The commercial preparation of bacteriophages involves the extraction and purification of these viral solvents from a bacterial culture. What is being harvested and purified is, in Aajonus's understanding, a collection of protein-based solvents that the bacterial environment produced in response to the conditions imposed on it, not a living organism capable of independent action or reproduction.

Aajonus placed the FDA approval of bacteriophages explicitly within the history of vaccine theory and pharmaceutical commerce. He noted that the approval occurred under the stated justification that the viral soup would protect the public from a rare bacterium, but that this protection had not been proved. He framed it as the same structure that has operated throughout the history of pharmaceutical intervention: a claimed protective benefit is used to justify introducing a substance into the food supply or the body, regardless of whether the mechanism claimed actually operates as described, and regardless of the potential harm from the introduced substance.

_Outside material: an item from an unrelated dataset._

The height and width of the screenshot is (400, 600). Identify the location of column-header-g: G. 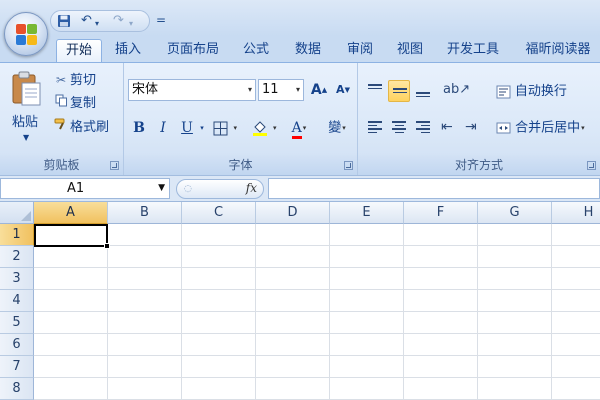
(515, 213).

He observed that viruses sprayed on food enter the food supply and therefore enter the bodies of people who eat that food. Because viruses are solvents that dissolve organic and inorganic structures, introducing them into food that will be consumed is not, in his framework, a neutral act. The viral solvents act on whatever contaminated, damaged, or weakened cellular tissue they contact. The body does not benefit from having externally introduced viral solvents arrive with food, particularly when the food is already processed, since processed meat and poultry carry their own chemical burden from processing additives, preservatives, and industrial handling.